─── Data shown

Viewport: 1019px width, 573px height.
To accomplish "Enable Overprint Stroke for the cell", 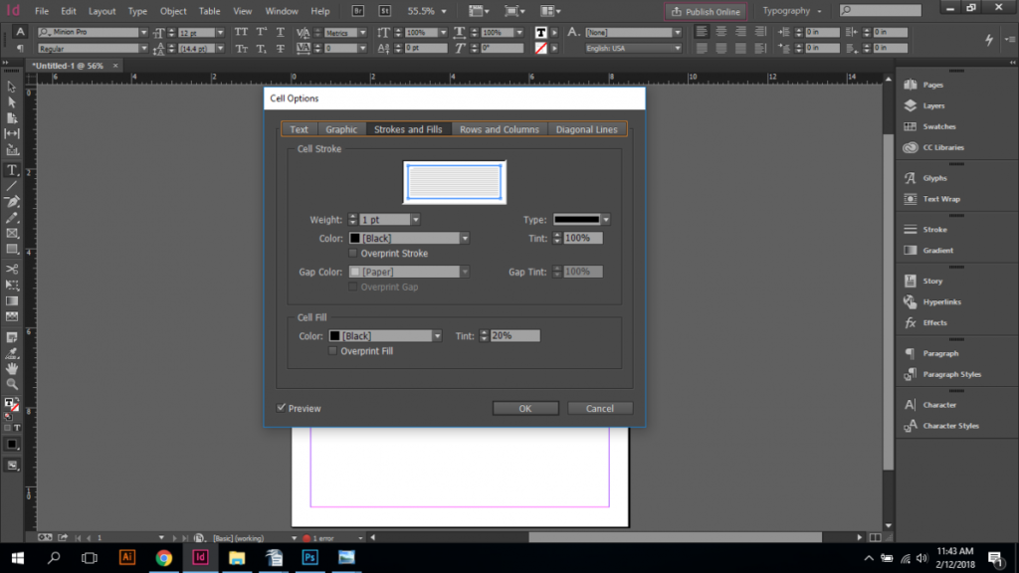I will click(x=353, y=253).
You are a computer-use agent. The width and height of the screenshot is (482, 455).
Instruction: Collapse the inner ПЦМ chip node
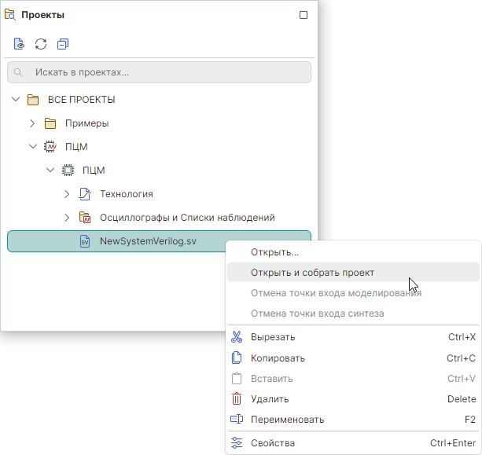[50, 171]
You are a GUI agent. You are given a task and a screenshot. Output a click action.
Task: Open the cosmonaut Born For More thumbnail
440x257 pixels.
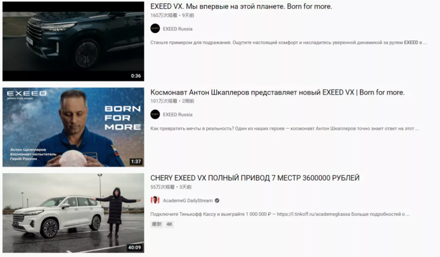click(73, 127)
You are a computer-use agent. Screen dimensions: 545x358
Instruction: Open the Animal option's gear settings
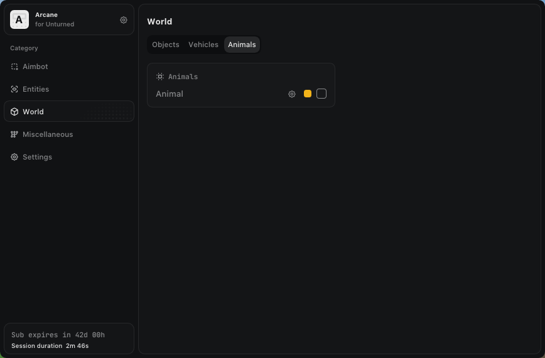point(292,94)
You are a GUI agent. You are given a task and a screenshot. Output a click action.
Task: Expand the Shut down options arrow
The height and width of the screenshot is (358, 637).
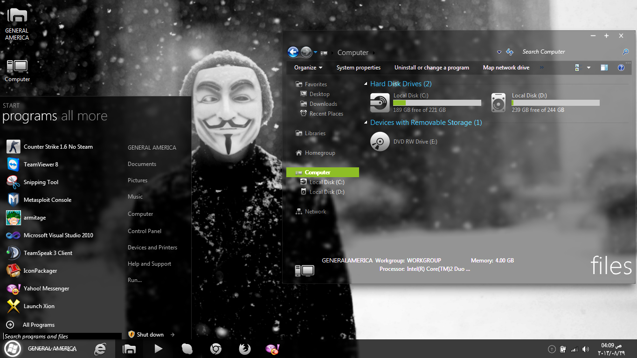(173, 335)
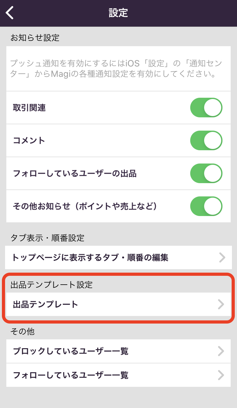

──────

_Task brief:_ In the lines above, find the word "agent" and copy every line it occurs in.

_Solution for this exercise:_
You are a computer-use agent. The width and height of the screenshot is (482, 455).
You are a GUI agent. You are given a task and a screenshot. Output a click action.
You are a computer-use agent. Screen dimensions: 545x358
You are a GUI agent. You are given a task and a screenshot. Output a click action.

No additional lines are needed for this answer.